# Hashing

### Reading passwords file into list

In [1]:
# Path file passwords2.txt
fname = "C:/Users/sanch/Downloads/passwords2.txt"
# Read and split lines to avoid \n
with open(fname) as f:
    content = f.read().splitlines() 

In [2]:
# Print some results
content[:5]

['OHcv-/U3QI$rdqYTef"D',
 'QtA*.xM$e(+"aO36r&Uo',
 "T;rqw/ou'HN-Pklj6hM*",
 'b%xJ79"A*C5@ehMfS3lu',
 'buI=;LpjBiCm"JS5\'#xy']

In [3]:
# Length of the file passwords2.txt
len(content) 

110000000

## 1. Proccess file hashing the passwords
"AABA" = "AAAB"

We have define our hashing function converting the string into ASCII values, then ordered them and computing the radix-128 form. At last we do the the division method of hashing.

In [4]:
def hash_code(s, radix, mod):
    """
    Takes a string and apply the division method of hashing to the radix-128 form
    h(k) = k % mod
    Args:
        s (str): String to compute
        radix (int): Radix type
        mod (int): Number of buckets
    Returns: 
        result (int): Hash result associated from 0 to mod
    """
    pwr = 1
    result = 0
    list_int_values = [ord(c) for c in s] # Split string and convert each char to ASCII
    list_int_values.sort() # Sort the ASCII numbers in the list
    for char_ascii in list_int_values: # For every list compute string as natural number radix-128
        result += (char_ascii * pwr)
        pwr = (pwr * radix)
    return result % mod

Now, we have to define the hash table size, we have try some values and observed that the number of collisions decreases with the increase of m. That's the reason of choosing 982451653, that is a prime number and not pow of 2.

In [5]:
# Selecting m for the division method
hash_n_buckets = 982451653 
print('m:', hash_n_buckets)

m: 982451653


At this step we compute our hash function with radix 128 and the mod defined before:

In [6]:
# Hash every password
list_hashed = []
for password in content:
    list_hashed.append( hash_code(s=password, radix=128, mod=hash_n_buckets) )

In [8]:
list_hashed[0:5]

[923467939, 199890044, 54920260, 942237609, 129453431]

In [7]:
len(list_hashed)

110000000

In [10]:
len(set(list_hashed))

95073099

As we can see we have **110M** values and **95,073,099 are unique**. So we have only **14,926,901 collisions** that could be false positives or duplicates.

In [13]:
# Write the list into a file
with open('passwords_hashed_prime_high.csv', 'w') as f:
    for item in list_hashed:
        f.write("%s\n" % item)

### Finding duplicates or false positives

In [2]:
# Read the list_hashed obtained before
fname = "passwords_hashed_prime_high.csv"
with open(fname) as f:
    list_hashed = f.read().splitlines()

In [3]:
# Convert string list to int list
list_hashed = list(map(int, list_hashed))

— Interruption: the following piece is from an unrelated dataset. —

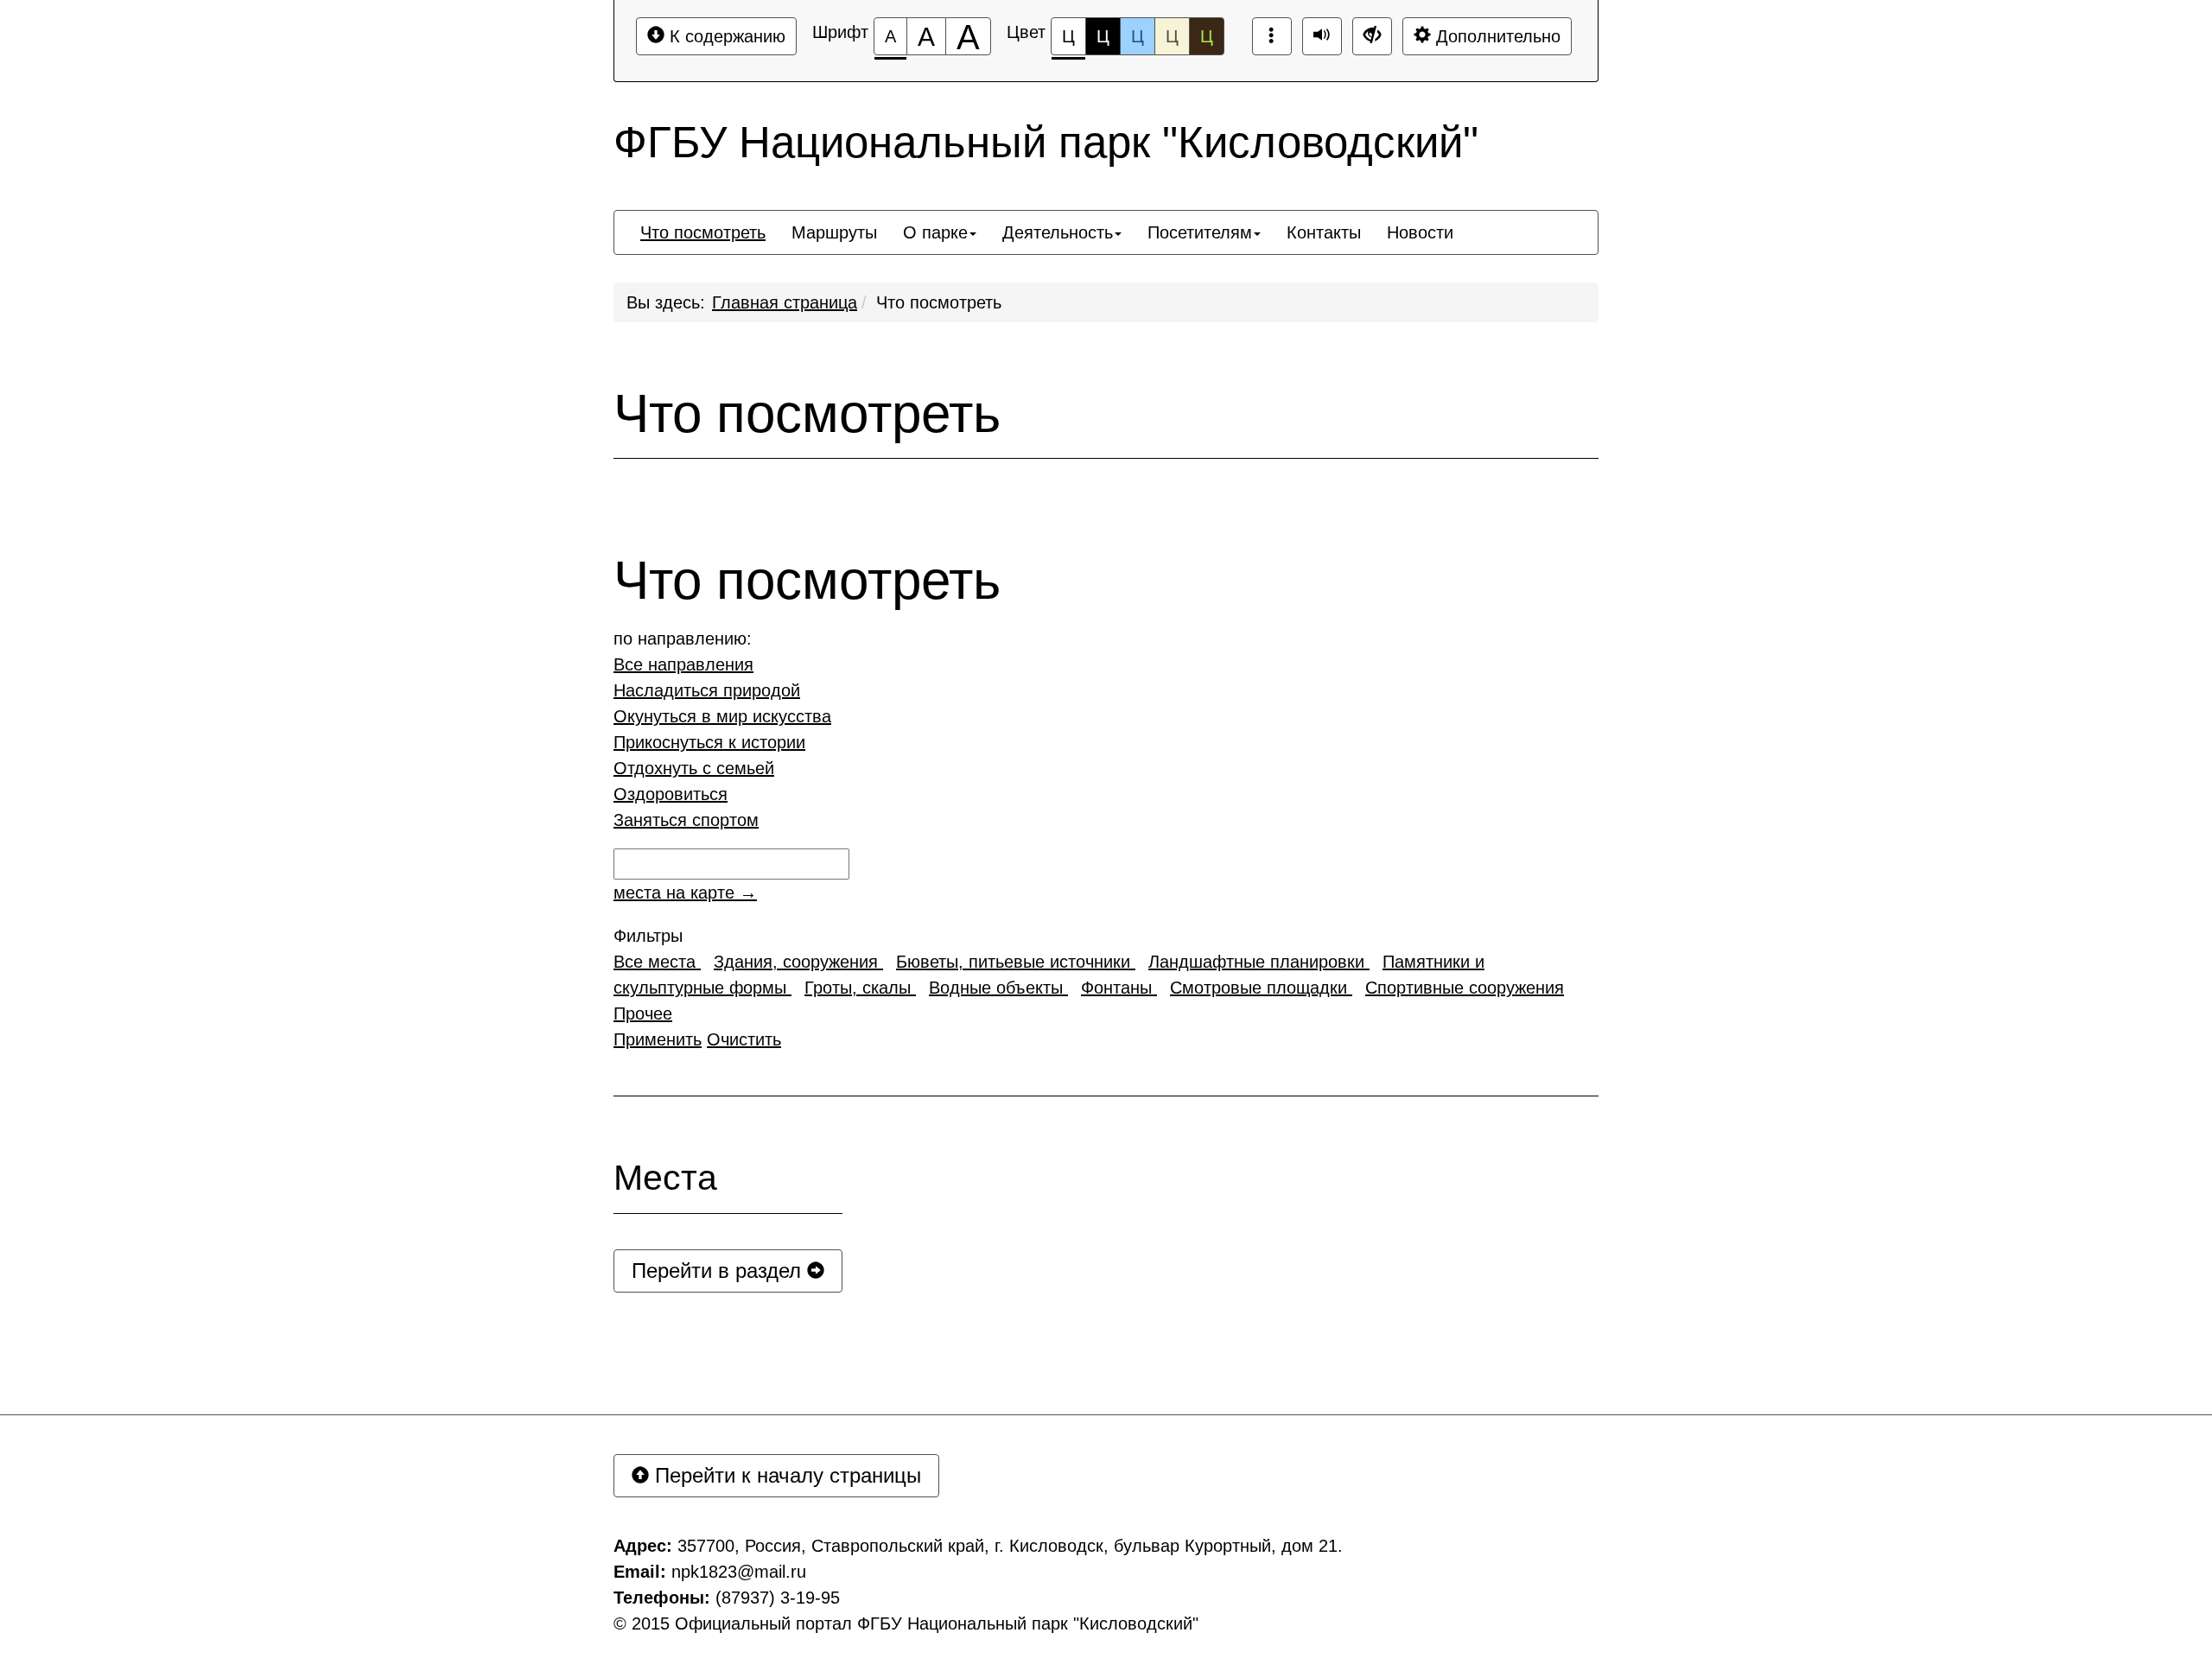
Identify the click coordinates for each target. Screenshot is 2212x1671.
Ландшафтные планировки (1259, 961)
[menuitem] (703, 232)
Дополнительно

Now we are making a list with the index pointing to the collisions found

In [21]:
index_collision = []
def list_collision(seq):
    seen = set()
    for idx, item in enumerate(seq):
        if item in seen:
            index_collision.append(idx)
        else: 
            seen.add(item)

In [22]:
list_collision(list_hashed)

In [9]:
len(index_collision)

14926901

In [28]:
# Write the list into a file
with open('index_dup_high.csv', 'w') as f:
    for item in index_collision:
        f.write("%s\n" % item)

### Find false positives

In [4]:
# Read the index_collision obtained before
fname = "index_dup_high.csv"
with open(fname) as f:
    index_collision = f.read().splitlines()

In [5]:
# Convert string list to int list
index_collision = list(map(int, index_collision))

In [6]:
len(index_collision)

14926901

We have made a function to count the number of false positives and duplicates as we can see, the thing is that takes to long to compute "list.index" so we aren't able to run all the execution, we have done only 1000 values example and as we can see it takes 9,325 (s). A possible solution could be to use a default dic instead of using list.index to find the index but with our computers we are not able to compute it.

In [12]:
import timeit

def count_d_fd():
    duplicates_count = 0
    false_duplicates_count = 0
    for value_index_coll in index_collision[0:1000]:
# ------------------------------------------------------------------------------------------------------------------------
        value_index_orig = list_hashed.index(list_hashed[value_index_coll]) # Obtain the first index with the same hash value
# ------------------------------------------------------------------------------------------------------------------------
        content_coll = ''.join(sorted(content[value_index_coll]))
        content_set = ''.join(sorted(content[value_index_orig]))
        if content_coll == content_set:
            duplicates_count += 1
        else:
            false_duplicates_count += 1
    print("fp", false_duplicates_count, "d", duplicates_count)
        
timeit.timeit(count_d_fd, number=1)

fp 1000 d 0


9.325398504064879

To conclude, taking into account that we have 10M duplicates as it says the statement in our case we have **14926901 collisions**:
- 10M duplicates 
- 4926901 false positives

## 2. Proccess file hashing the passwords
"AABA" != "AAAB"

In this case we don't have to order the data as we have done before but it is almost the same function and the same proccess:

In [13]:
def hash_code2(s, radix, mod):
    """
    Takes a string and apply the division method of hashing to the radix-128 form
    h(k) = k % mod
    Args:
        s (str): String to compute
        radix (int): Radix type
        mod (int): Number of buckets
    Returns: 
        result (int): Hash result associated from 0 to mod
    """
    pwr = 1
    result = 0
    list_int_values = [ord(c) for c in s] # Split string and convert each char to ASCII
    for char_ascii in list_int_values: # For every list compute string as natural number radix-128
        result += (char_ascii * pwr)
        pwr = (pwr * radix)
    return result % mod

In [14]:
# Selecting m for the division method
hash_n_buckets = 982451653 
print('m:', hash_n_buckets)

m: 982451653


In [None]:
# Hash every password
list_hashed = []
for password in content:
    list_hashed.append( hash_code2(s=password, radix=128, mod=hash_n_buckets) )